- Item-finding entries -
-- START --

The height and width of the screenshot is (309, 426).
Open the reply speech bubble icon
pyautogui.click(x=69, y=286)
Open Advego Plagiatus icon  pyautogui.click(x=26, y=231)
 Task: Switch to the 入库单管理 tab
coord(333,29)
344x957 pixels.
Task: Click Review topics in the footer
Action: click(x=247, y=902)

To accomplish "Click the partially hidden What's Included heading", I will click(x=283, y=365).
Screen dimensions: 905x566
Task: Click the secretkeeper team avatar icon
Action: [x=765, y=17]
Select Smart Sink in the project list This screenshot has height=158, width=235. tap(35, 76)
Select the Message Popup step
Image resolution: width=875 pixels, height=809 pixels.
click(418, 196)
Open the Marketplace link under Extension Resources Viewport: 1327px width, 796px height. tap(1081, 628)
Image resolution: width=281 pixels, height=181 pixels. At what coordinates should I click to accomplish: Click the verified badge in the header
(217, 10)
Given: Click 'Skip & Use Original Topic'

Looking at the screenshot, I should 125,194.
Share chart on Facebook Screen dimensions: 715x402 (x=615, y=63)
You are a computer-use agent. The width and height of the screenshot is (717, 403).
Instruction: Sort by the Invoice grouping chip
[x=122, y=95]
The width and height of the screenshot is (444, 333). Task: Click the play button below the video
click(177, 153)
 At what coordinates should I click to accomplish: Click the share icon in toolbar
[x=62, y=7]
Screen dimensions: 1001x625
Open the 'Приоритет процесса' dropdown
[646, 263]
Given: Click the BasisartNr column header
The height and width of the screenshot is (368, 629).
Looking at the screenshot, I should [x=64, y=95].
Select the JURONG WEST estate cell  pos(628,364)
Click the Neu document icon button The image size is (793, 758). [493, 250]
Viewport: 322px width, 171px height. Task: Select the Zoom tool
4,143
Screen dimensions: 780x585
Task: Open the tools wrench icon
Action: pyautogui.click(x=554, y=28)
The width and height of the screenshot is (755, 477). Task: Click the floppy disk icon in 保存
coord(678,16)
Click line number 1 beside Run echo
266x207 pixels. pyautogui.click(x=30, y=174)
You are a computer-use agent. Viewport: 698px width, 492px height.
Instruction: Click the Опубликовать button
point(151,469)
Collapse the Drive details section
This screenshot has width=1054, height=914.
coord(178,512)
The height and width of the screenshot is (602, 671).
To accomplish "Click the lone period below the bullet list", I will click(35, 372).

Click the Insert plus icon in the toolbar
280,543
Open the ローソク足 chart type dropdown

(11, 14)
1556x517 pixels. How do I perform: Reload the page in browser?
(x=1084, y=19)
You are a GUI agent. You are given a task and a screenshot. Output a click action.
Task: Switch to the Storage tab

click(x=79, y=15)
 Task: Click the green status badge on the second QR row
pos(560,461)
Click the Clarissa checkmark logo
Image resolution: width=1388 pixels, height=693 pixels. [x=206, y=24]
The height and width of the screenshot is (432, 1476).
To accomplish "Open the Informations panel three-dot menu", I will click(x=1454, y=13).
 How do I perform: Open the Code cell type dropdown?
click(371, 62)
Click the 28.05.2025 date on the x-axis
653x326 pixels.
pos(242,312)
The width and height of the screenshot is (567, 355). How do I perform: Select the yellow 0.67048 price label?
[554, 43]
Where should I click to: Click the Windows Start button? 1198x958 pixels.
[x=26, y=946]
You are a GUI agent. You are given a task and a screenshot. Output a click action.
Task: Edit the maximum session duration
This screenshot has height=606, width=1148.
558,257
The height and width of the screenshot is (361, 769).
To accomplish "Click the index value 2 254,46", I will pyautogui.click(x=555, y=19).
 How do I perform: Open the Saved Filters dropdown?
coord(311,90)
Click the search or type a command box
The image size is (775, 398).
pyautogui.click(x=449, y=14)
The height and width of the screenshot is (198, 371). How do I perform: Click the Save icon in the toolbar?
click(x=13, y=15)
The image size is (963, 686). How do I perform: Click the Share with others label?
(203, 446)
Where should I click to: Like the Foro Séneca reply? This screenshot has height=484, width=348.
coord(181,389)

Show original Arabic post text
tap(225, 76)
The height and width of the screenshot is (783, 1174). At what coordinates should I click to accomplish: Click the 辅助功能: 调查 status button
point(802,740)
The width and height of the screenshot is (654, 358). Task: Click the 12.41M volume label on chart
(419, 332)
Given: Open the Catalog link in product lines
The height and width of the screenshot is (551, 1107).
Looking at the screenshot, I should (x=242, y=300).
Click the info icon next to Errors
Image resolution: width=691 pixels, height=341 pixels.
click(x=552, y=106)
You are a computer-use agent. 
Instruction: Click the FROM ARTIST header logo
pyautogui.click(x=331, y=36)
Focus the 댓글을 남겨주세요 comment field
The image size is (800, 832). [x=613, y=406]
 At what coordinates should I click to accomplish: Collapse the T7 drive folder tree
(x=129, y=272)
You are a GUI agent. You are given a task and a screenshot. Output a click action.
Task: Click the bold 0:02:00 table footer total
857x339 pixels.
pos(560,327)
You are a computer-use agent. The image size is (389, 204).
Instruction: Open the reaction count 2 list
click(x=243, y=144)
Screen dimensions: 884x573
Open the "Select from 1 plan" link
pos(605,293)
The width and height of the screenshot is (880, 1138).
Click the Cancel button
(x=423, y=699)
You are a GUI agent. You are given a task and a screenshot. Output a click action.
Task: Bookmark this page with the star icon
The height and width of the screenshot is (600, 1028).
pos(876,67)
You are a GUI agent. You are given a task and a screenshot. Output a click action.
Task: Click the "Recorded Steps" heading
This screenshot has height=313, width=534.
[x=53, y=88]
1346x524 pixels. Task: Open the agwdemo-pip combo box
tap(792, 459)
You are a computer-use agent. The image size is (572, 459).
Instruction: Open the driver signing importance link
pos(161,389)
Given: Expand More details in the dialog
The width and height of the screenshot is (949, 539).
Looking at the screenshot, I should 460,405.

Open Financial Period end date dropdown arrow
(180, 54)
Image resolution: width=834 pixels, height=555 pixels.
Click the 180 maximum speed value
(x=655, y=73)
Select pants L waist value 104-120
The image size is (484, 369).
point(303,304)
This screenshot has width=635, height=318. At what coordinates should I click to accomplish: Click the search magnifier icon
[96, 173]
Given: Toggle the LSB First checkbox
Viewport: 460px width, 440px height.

-- END --

- Request -
Copy all of the entries above, reproducing every line without any change.

- Task response -
The height and width of the screenshot is (309, 426).
Open the reply speech bubble icon
pyautogui.click(x=69, y=286)
Open Advego Plagiatus icon  pyautogui.click(x=26, y=231)
 Task: Switch to the 入库单管理 tab
coord(333,29)
344x957 pixels.
Task: Click Review topics in the footer
Action: click(x=247, y=902)

To accomplish "Click the partially hidden What's Included heading", I will click(x=283, y=365).
Screen dimensions: 905x566
Task: Click the secretkeeper team avatar icon
Action: [x=765, y=17]
Select Smart Sink in the project list This screenshot has height=158, width=235. tap(35, 76)
Select the Message Popup step
Image resolution: width=875 pixels, height=809 pixels.
click(418, 196)
Open the Marketplace link under Extension Resources Viewport: 1327px width, 796px height. tap(1081, 628)
Image resolution: width=281 pixels, height=181 pixels. At what coordinates should I click to accomplish: Click the verified badge in the header
(217, 10)
Given: Click 'Skip & Use Original Topic'

Looking at the screenshot, I should 125,194.
Share chart on Facebook Screen dimensions: 715x402 (x=615, y=63)
You are a computer-use agent. The width and height of the screenshot is (717, 403).
Instruction: Sort by the Invoice grouping chip
[x=122, y=95]
The width and height of the screenshot is (444, 333). Task: Click the play button below the video
click(177, 153)
 At what coordinates should I click to accomplish: Click the share icon in toolbar
[x=62, y=7]
Screen dimensions: 1001x625
Open the 'Приоритет процесса' dropdown
[646, 263]
Given: Click the BasisartNr column header
The height and width of the screenshot is (368, 629).
Looking at the screenshot, I should [x=64, y=95].
Select the JURONG WEST estate cell  pos(628,364)
Click the Neu document icon button The image size is (793, 758). [493, 250]
Viewport: 322px width, 171px height. Task: Select the Zoom tool
4,143
Screen dimensions: 780x585
Task: Open the tools wrench icon
Action: pyautogui.click(x=554, y=28)
The width and height of the screenshot is (755, 477). Task: Click the floppy disk icon in 保存
coord(678,16)
Click line number 1 beside Run echo
266x207 pixels. pyautogui.click(x=30, y=174)
You are a computer-use agent. Viewport: 698px width, 492px height.
Instruction: Click the Опубликовать button
point(151,469)
Collapse the Drive details section
This screenshot has width=1054, height=914.
coord(178,512)
The height and width of the screenshot is (602, 671).
To accomplish "Click the lone period below the bullet list", I will click(35, 372).

Click the Insert plus icon in the toolbar
280,543
Open the ローソク足 chart type dropdown

(11, 14)
1556x517 pixels. How do I perform: Reload the page in browser?
(x=1084, y=19)
You are a GUI agent. You are given a task and a screenshot. Output a click action.
Task: Switch to the Storage tab

click(x=79, y=15)
 Task: Click the green status badge on the second QR row
pos(560,461)
Click the Clarissa checkmark logo
Image resolution: width=1388 pixels, height=693 pixels. [x=206, y=24]
The height and width of the screenshot is (432, 1476).
To accomplish "Open the Informations panel three-dot menu", I will click(x=1454, y=13).
 How do I perform: Open the Code cell type dropdown?
click(371, 62)
Click the 28.05.2025 date on the x-axis
653x326 pixels.
pos(242,312)
The width and height of the screenshot is (567, 355). How do I perform: Select the yellow 0.67048 price label?
[554, 43]
Where should I click to: Click the Windows Start button? 1198x958 pixels.
[x=26, y=946]
You are a GUI agent. You are given a task and a screenshot. Output a click action.
Task: Edit the maximum session duration
This screenshot has height=606, width=1148.
558,257
The height and width of the screenshot is (361, 769).
To accomplish "Click the index value 2 254,46", I will pyautogui.click(x=555, y=19).
 How do I perform: Open the Saved Filters dropdown?
coord(311,90)
Click the search or type a command box
The image size is (775, 398).
pyautogui.click(x=449, y=14)
The height and width of the screenshot is (198, 371). How do I perform: Click the Save icon in the toolbar?
click(x=13, y=15)
The image size is (963, 686). How do I perform: Click the Share with others label?
(203, 446)
Where should I click to: Like the Foro Séneca reply? This screenshot has height=484, width=348.
coord(181,389)

Show original Arabic post text
tap(225, 76)
The height and width of the screenshot is (783, 1174). At what coordinates should I click to accomplish: Click the 辅助功能: 调查 status button
point(802,740)
The width and height of the screenshot is (654, 358). Task: Click the 12.41M volume label on chart
(419, 332)
Given: Open the Catalog link in product lines
The height and width of the screenshot is (551, 1107).
Looking at the screenshot, I should (x=242, y=300).
Click the info icon next to Errors
Image resolution: width=691 pixels, height=341 pixels.
click(x=552, y=106)
You are a computer-use agent. 
Instruction: Click the FROM ARTIST header logo
pyautogui.click(x=331, y=36)
Focus the 댓글을 남겨주세요 comment field
The image size is (800, 832). [x=613, y=406]
 At what coordinates should I click to accomplish: Collapse the T7 drive folder tree
(x=129, y=272)
You are a GUI agent. You are given a task and a screenshot. Output a click action.
Task: Click the bold 0:02:00 table footer total
857x339 pixels.
pos(560,327)
You are a computer-use agent. The image size is (389, 204).
Instruction: Open the reaction count 2 list
click(x=243, y=144)
Screen dimensions: 884x573
Open the "Select from 1 plan" link
pos(605,293)
The width and height of the screenshot is (880, 1138).
Click the Cancel button
(x=423, y=699)
You are a GUI agent. You are given a task and a screenshot. Output a click action.
Task: Bookmark this page with the star icon
The height and width of the screenshot is (600, 1028).
pos(876,67)
You are a GUI agent. You are given a task and a screenshot. Output a click action.
Task: Click the "Recorded Steps" heading
This screenshot has height=313, width=534.
[x=53, y=88]
1346x524 pixels. Task: Open the agwdemo-pip combo box
tap(792, 459)
You are a computer-use agent. The image size is (572, 459).
Instruction: Open the driver signing importance link
pos(161,389)
Given: Expand More details in the dialog
The width and height of the screenshot is (949, 539).
Looking at the screenshot, I should 460,405.

Open Financial Period end date dropdown arrow
(180, 54)
Image resolution: width=834 pixels, height=555 pixels.
Click the 180 maximum speed value
(x=655, y=73)
Select pants L waist value 104-120
The image size is (484, 369).
point(303,304)
This screenshot has width=635, height=318. At what coordinates should I click to accomplish: Click the search magnifier icon
[96, 173]
Given: Toggle the LSB First checkbox
Viewport: 460px width, 440px height.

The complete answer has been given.